Saved data entries:
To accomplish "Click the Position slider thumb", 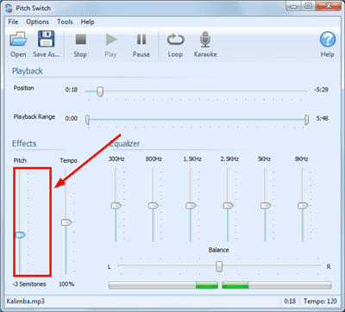I will pyautogui.click(x=100, y=91).
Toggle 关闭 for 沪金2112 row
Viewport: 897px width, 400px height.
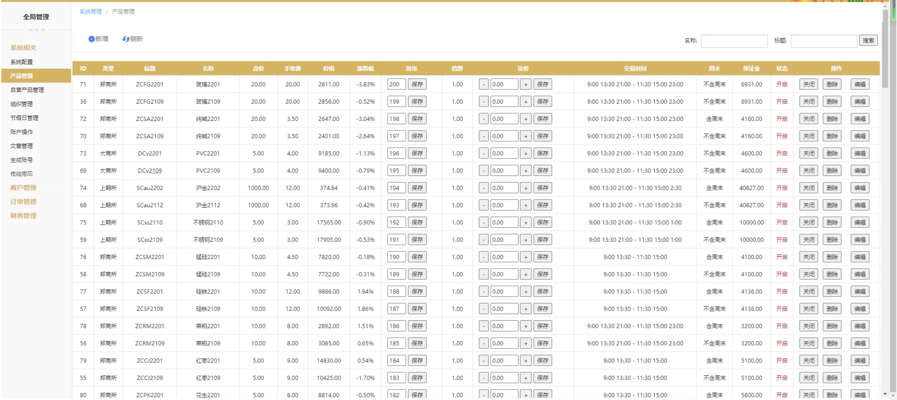click(809, 205)
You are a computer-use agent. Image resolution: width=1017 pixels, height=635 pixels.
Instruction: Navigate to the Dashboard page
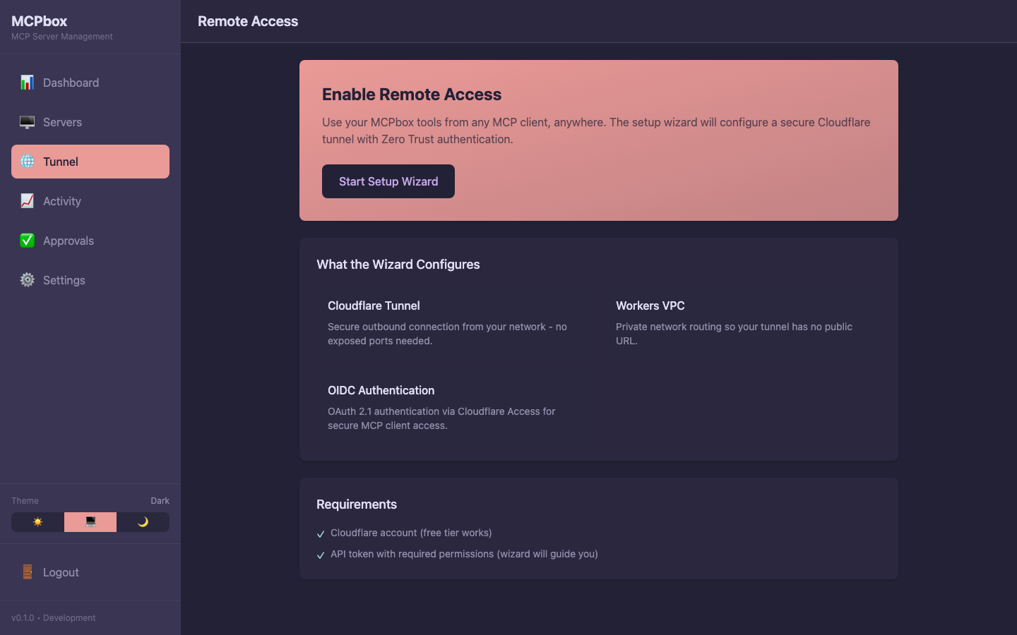coord(71,83)
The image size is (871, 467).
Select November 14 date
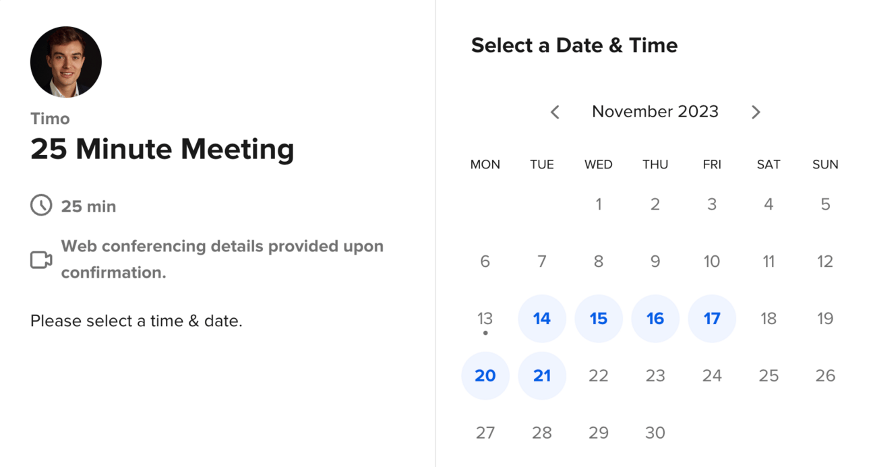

▸ TASK TO COMPLETE
The lines to retype run from the one containing "Instruction: Navigate to the Dashboard page" through the last line of the records above; write them exactly and skip the pictures.

▸ TASK SOLUTION
Instruction: Navigate to the Dashboard page
coord(71,83)
The image size is (871, 467).
Select November 14 date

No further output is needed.